» GIVEN DATA
□ □ □ □
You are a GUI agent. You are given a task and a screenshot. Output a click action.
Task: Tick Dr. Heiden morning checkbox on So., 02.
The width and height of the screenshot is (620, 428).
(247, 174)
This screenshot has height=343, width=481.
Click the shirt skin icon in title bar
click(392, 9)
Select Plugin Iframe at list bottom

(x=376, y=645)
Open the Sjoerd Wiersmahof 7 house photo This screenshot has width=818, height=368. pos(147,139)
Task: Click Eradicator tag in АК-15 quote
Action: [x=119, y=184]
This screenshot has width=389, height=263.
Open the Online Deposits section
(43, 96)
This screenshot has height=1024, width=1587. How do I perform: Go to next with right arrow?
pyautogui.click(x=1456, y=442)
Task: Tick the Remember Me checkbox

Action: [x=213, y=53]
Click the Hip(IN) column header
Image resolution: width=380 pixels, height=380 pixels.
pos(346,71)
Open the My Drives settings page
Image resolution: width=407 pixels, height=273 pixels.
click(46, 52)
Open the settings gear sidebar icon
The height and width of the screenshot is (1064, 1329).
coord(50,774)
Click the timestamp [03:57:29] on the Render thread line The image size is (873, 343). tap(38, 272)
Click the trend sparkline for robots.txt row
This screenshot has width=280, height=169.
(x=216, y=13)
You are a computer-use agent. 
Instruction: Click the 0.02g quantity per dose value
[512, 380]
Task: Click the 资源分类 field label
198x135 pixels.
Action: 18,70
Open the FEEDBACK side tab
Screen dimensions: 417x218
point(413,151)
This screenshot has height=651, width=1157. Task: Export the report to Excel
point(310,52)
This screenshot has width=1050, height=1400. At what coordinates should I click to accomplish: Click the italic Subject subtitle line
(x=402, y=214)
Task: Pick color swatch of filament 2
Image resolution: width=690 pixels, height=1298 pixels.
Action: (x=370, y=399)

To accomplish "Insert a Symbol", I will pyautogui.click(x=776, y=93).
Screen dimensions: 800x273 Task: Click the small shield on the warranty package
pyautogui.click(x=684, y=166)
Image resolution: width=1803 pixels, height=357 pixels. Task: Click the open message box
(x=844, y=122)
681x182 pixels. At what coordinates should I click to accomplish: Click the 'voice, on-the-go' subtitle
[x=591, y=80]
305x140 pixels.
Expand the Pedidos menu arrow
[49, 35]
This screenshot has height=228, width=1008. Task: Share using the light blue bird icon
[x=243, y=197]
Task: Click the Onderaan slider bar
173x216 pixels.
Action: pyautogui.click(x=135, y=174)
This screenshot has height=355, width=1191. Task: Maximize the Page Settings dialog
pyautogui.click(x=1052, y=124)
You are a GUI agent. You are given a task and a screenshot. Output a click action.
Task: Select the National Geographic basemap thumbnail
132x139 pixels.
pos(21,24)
□ □ □ □
» WORK TO COMPLETE
Restate every line of the data word for word.

» ANSWER SECTION
You are a GUI agent. You are given a task and a screenshot. Output a click action.
Task: Tick Dr. Heiden morning checkbox on So., 02.
The width and height of the screenshot is (620, 428).
(247, 174)
This screenshot has height=343, width=481.
Click the shirt skin icon in title bar
click(392, 9)
Select Plugin Iframe at list bottom

(x=376, y=645)
Open the Sjoerd Wiersmahof 7 house photo This screenshot has width=818, height=368. pos(147,139)
Task: Click Eradicator tag in АК-15 quote
Action: [x=119, y=184]
This screenshot has width=389, height=263.
Open the Online Deposits section
(43, 96)
This screenshot has height=1024, width=1587. How do I perform: Go to next with right arrow?
pyautogui.click(x=1456, y=442)
Task: Tick the Remember Me checkbox

Action: [x=213, y=53]
Click the Hip(IN) column header
Image resolution: width=380 pixels, height=380 pixels.
pos(346,71)
Open the My Drives settings page
Image resolution: width=407 pixels, height=273 pixels.
click(46, 52)
Open the settings gear sidebar icon
The height and width of the screenshot is (1064, 1329).
coord(50,774)
Click the timestamp [03:57:29] on the Render thread line The image size is (873, 343). tap(38, 272)
Click the trend sparkline for robots.txt row
This screenshot has width=280, height=169.
(x=216, y=13)
You are a computer-use agent. 
Instruction: Click the 0.02g quantity per dose value
[512, 380]
Task: Click the 资源分类 field label
198x135 pixels.
Action: 18,70
Open the FEEDBACK side tab
Screen dimensions: 417x218
point(413,151)
This screenshot has height=651, width=1157. Task: Export the report to Excel
point(310,52)
This screenshot has width=1050, height=1400. At what coordinates should I click to accomplish: Click the italic Subject subtitle line
(x=402, y=214)
Task: Pick color swatch of filament 2
Image resolution: width=690 pixels, height=1298 pixels.
Action: (x=370, y=399)

To accomplish "Insert a Symbol", I will pyautogui.click(x=776, y=93).
Screen dimensions: 800x273 Task: Click the small shield on the warranty package
pyautogui.click(x=684, y=166)
Image resolution: width=1803 pixels, height=357 pixels. Task: Click the open message box
(x=844, y=122)
681x182 pixels. At what coordinates should I click to accomplish: Click the 'voice, on-the-go' subtitle
[x=591, y=80]
305x140 pixels.
Expand the Pedidos menu arrow
[49, 35]
This screenshot has height=228, width=1008. Task: Share using the light blue bird icon
[x=243, y=197]
Task: Click the Onderaan slider bar
173x216 pixels.
Action: pyautogui.click(x=135, y=174)
This screenshot has height=355, width=1191. Task: Maximize the Page Settings dialog
pyautogui.click(x=1052, y=124)
You are a GUI agent. You are given a task and a screenshot. Output a click action.
Task: Select the National Geographic basemap thumbnail
132x139 pixels.
pos(21,24)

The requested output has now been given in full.